My Defaults: My ways of doing stuff
- File manager :: Dolphin (see above)
- Editor :: Emacs is the first program I install anywhere.
- Music player :: Clementine works well; I'll try using VLC
- Video player :: VLC is the best video player
- Terminal :: Terminator is good, but there are some wraparound issues when using nice prompts.
- Top is great. The very first time I started up a GNU/Linux system---slackware, I think---a terminal opened. I thought, what should I type? FOr some odd reason, I typed "top" and magically, all running processes were shown in a cool format. I still haven't learned all the byways and highways of using Top. It has to be my totem though. I will rename my blog after Top, maybe.
- Independent panel :: The pomological lookalike "Cairo Dock is awesome"
- Personal Magnet :: Orgmode over emacs is amazing. Outliner. miscellaneous agenda, capturing notes on the fly in various categories (I used to use Steno.el, on Emacs).
- Email :: I just use emacs to write email when I think of it. Love it. Gmail on the browser isn't quite there, due to limitations of keybindings.
- Addressbook :: BBDB is great, over emacs. I use a custom file to save the database, on a git-controlled work area that is replicatable from home directory to home directory, for my different experimental users. Emacs mail picks up and completes addresses in this database.
- PDF Viewer :: Okular (KDE) prints nicely. Works find with editable PDFs. Allows saving notes/annotations.
- Photo Management :: Shotwell (uploads well) and Digikam (other stuff). Neither of them is perfect.
- Photo Viewer :: gthumbs is the best for printing photos, from my experience.
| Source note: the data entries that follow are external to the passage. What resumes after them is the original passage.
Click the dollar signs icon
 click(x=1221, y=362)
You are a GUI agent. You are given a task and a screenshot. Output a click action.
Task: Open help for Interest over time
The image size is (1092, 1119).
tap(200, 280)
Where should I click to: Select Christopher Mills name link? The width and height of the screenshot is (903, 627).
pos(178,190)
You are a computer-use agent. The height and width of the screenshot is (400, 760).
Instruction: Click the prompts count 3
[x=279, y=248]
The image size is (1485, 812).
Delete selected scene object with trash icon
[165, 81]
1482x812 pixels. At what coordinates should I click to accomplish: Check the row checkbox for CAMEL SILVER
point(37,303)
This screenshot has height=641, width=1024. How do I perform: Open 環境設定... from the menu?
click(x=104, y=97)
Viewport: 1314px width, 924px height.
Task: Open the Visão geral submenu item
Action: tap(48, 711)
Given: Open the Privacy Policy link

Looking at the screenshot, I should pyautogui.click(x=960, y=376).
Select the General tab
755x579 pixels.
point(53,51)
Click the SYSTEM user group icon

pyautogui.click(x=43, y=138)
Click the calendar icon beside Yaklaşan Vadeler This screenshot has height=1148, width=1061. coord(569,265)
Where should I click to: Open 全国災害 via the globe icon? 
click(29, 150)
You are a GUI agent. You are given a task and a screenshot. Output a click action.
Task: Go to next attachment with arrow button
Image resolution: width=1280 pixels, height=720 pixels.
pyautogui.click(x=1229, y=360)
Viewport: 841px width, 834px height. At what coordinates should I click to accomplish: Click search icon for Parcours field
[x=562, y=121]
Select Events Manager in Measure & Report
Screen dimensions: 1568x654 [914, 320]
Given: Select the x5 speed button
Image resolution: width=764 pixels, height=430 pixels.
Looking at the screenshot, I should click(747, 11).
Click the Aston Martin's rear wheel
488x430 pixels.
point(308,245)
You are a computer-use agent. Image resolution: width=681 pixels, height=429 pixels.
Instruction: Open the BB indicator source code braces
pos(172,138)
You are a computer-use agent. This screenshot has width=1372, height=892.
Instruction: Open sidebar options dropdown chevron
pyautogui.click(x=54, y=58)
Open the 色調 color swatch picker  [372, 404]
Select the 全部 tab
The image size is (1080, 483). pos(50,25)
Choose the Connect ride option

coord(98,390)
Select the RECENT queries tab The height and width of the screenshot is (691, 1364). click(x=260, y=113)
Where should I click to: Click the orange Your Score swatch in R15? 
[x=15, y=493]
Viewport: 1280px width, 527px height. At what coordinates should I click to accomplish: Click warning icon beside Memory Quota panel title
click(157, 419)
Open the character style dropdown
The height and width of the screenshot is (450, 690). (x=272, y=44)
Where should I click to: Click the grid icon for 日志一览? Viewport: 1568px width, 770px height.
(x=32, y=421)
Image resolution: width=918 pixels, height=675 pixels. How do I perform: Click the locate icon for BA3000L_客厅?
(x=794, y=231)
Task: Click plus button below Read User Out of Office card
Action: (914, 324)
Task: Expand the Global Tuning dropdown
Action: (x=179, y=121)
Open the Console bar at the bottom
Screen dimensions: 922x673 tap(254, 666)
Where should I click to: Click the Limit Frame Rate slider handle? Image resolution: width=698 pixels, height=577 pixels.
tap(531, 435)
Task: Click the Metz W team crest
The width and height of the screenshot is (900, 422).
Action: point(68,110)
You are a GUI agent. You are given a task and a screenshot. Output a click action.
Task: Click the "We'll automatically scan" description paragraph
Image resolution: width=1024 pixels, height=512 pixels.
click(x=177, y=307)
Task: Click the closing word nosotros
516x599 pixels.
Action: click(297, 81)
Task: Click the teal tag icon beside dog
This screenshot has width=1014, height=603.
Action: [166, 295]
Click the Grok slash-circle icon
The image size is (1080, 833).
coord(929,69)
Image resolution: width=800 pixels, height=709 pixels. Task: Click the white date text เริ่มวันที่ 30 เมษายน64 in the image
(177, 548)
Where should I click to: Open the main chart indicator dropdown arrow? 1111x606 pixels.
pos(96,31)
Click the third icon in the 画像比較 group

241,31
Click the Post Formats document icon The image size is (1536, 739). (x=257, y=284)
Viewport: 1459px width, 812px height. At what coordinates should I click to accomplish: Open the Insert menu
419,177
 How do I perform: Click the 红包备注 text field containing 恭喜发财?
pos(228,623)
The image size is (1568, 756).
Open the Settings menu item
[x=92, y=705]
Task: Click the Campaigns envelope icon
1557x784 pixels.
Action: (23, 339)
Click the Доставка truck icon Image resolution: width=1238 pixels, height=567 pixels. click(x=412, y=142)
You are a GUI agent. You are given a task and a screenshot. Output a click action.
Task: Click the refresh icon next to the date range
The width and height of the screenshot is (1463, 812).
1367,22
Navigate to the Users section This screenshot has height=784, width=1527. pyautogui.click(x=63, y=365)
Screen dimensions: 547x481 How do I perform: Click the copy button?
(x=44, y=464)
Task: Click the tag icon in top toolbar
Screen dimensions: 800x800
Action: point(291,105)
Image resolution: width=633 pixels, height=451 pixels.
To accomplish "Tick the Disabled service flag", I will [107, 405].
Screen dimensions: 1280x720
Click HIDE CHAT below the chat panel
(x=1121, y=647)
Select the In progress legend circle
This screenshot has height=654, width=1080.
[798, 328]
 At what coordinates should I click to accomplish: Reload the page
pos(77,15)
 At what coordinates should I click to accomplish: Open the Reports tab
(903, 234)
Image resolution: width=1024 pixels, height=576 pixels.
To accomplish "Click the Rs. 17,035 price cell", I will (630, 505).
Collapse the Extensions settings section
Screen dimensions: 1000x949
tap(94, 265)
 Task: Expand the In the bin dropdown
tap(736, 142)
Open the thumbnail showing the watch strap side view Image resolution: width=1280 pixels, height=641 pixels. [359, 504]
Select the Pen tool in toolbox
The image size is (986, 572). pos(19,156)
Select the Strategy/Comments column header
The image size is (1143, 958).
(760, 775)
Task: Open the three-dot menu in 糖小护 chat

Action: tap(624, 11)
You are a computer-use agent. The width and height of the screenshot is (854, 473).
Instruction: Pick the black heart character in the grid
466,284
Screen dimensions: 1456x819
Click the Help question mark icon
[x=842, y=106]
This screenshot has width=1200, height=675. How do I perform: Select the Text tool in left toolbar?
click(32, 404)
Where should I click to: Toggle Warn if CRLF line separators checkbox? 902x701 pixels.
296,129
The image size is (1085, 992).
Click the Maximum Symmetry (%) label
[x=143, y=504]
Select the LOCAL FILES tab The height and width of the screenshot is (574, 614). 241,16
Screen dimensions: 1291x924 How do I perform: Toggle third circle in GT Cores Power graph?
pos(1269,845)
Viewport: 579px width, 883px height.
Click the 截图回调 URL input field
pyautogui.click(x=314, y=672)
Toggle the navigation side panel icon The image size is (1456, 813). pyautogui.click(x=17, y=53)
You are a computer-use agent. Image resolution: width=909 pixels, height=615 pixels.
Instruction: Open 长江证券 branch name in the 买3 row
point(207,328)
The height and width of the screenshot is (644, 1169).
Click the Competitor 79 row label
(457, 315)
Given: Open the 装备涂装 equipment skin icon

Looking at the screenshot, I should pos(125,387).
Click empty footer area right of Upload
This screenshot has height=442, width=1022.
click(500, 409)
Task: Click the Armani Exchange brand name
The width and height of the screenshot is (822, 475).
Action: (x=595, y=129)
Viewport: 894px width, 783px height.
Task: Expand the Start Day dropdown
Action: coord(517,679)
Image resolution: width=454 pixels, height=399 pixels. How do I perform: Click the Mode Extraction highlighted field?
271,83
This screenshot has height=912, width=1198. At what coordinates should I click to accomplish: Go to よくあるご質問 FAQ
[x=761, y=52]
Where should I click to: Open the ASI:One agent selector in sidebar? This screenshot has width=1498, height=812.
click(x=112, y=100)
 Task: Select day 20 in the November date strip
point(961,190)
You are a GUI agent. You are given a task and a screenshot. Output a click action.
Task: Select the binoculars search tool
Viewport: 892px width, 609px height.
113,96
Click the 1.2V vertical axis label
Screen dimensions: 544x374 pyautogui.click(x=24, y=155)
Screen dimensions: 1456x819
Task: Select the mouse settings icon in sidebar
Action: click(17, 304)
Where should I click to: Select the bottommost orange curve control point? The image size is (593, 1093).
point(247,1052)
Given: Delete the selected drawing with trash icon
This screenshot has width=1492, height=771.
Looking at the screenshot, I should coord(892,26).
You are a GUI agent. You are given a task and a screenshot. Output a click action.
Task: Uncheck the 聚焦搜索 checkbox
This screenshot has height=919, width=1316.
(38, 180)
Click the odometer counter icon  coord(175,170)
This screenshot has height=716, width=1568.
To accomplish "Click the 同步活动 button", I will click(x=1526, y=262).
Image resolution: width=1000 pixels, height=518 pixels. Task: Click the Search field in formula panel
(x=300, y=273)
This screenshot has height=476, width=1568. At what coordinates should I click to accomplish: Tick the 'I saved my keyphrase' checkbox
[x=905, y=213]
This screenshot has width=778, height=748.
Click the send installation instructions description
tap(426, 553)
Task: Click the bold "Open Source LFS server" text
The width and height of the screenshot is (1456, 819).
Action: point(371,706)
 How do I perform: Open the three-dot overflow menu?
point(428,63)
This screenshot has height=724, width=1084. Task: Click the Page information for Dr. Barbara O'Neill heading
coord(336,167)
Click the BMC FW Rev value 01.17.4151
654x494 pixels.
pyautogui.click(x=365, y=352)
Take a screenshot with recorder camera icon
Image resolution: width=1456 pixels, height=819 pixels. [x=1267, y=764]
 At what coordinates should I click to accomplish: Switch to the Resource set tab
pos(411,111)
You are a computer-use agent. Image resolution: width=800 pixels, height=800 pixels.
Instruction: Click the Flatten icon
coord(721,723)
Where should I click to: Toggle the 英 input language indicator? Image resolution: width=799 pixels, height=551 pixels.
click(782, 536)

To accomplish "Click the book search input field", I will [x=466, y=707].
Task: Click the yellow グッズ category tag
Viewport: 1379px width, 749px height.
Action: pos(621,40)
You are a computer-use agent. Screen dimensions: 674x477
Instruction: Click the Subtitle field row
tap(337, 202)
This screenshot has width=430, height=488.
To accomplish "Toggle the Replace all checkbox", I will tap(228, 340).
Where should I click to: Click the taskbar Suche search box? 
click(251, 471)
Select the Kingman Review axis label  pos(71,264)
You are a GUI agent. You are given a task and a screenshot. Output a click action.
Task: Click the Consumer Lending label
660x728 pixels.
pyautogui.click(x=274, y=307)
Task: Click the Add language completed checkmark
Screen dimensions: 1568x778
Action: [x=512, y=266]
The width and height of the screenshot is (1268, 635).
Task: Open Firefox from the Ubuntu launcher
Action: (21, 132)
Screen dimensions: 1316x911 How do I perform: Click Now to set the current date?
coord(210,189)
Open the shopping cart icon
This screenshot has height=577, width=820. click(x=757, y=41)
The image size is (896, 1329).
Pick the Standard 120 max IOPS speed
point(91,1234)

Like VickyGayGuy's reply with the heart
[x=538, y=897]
- Scanning :: gscan2pdf is good in most cases for generating a pdf directly. In the "old days," tesseract made for good conversions from a scanned image to text. Anymore, this program seems to prefer to just convert to text to underlay under a pdf page to enable searchable pdf files. That's not my work flow. "simplescan" works ok, not as configurable; fast to use. Xsane is a great all around scanning tool
- OCR :: Tesseract works well, and used to do so with gscan2pdf.
- Web Browsers: Firefox is the old workhorse; Chrome is great also; Dillo is the lightning fast browser good as a document reader (for XEphem, for example).
- XEphem is a great ephemeris
- Xtide works great
- Plotting :: Gri is the best, nice when used with Emacs Gri-mode. Gnuplot is often useful. There seem to be many new plotting graphing programs in recent years.
- Underexploited toys: R
- TeX :: TeXLive. Fedora is up to date, as is Archlinux. Ubuntu lagged behind.
- LaTeX authoring :: Auctex on Emacs 24. For correspondence and a plethora of other documents.
- Processing text into a pdf file :: Org-mode and LaTeX
- References :: cb2Bib; Emacs bibtex-mode; other little utilities. Not to mention Google Scholar
- Mixer :: Pulse audio has a good mixer. Alsamixergui (sometimes under other names).
- Audio :: Don't ask me. I go with the flow.